Mickelson bounces back

Masters champ rallies within four shots of lead

? Phil Mickelson stood on the first tee Friday seven shots back and in real danger of missing the cut. Arnold Palmer is his role model, and Mickelson needed a Palmer-like charge — and fast.

The day before he had hit 3-wood and missed the fairway badly. Now there was no choice — the driver was coming out of the bag no matter what trouble lay ahead.

Mickelson banged the ball down the fairway, pitched it on and made the birdie putt that started it all. A few hours later, his smile seemingly frozen on his face, Lefty was back in contention.

Now he only can hope he draws one more parallel to Palmer before the weekend is over: win the British Open.

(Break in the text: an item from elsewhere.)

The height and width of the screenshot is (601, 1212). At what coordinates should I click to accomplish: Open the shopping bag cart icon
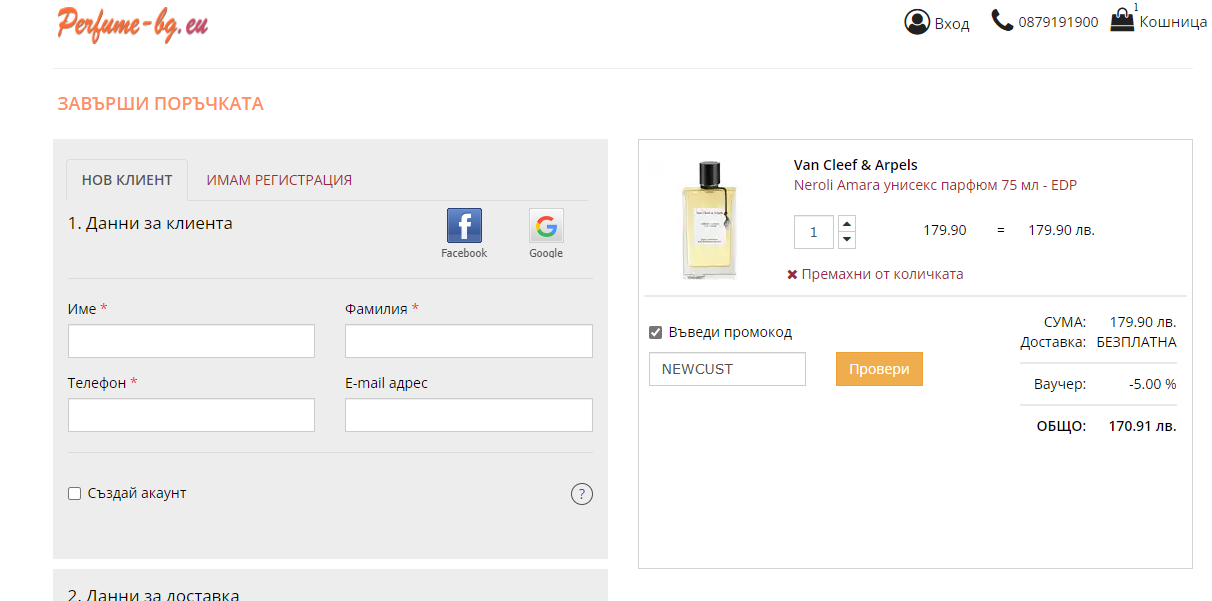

“I thought a good solid round and I would get back in contention,” Mickelson said. “Three or four under par would be a round that wouldn’t be overly difficult, but to shoot five or six, I’d have to do something a little extraordinary.”

Mickelson’s round was a bit extraordinary, especially after he opened with a 2-over 73 that threatened to extend his miserable British Open record.

On this day, he was aggressive from the first tee on, staying out of trouble to tie the best round of the Open after shooting a 66 that left him four shots back with a weekend of golf to go.

“What changed was I executed better,” Mickelson said. “Yesterday I came out of a couple of shots. I was a little tentative and didn’t play the birdie holes aggressively — I played for pars too much.”

Palmer, of course, never played for pars. Neither did Mickelson for much of his career, before deciding during the offseason that sometimes it was better to lay up every now and then and not always flop wedge shots around the greens.

Phil Mickelson plays from the fairway on hole No. 6 at the British Open. Mickelson is four shots behind the leader after a 5-under-par 66 Friday in Troon, Scotland.

That strategy paid off with a breakthrough win at Augusta and nearly won Mickelson his second major last month at Shinnecock Hills before he three-putted from five feet on the 71st hole of the U.S. Open.

When you’re seven shots down after 18 holes, though, sometimes the strategy needs to change.

Mickelson came out firing at pins, making birdies on four of the first six holes on the down-wind front nine at Royal Troon where birdies often are available. He then held on on the more difficult holes coming in, parring the rest of the way before adding a final birdie at the par-5 16th.

“It was a wonderful round,” said Mickelson, who never has finished better than 11th in 11 Opens. “I was very pleased the way I got off to a quick start. You have to make birdies on the first nine holes here and I made it on four of them and then hung on on the back.”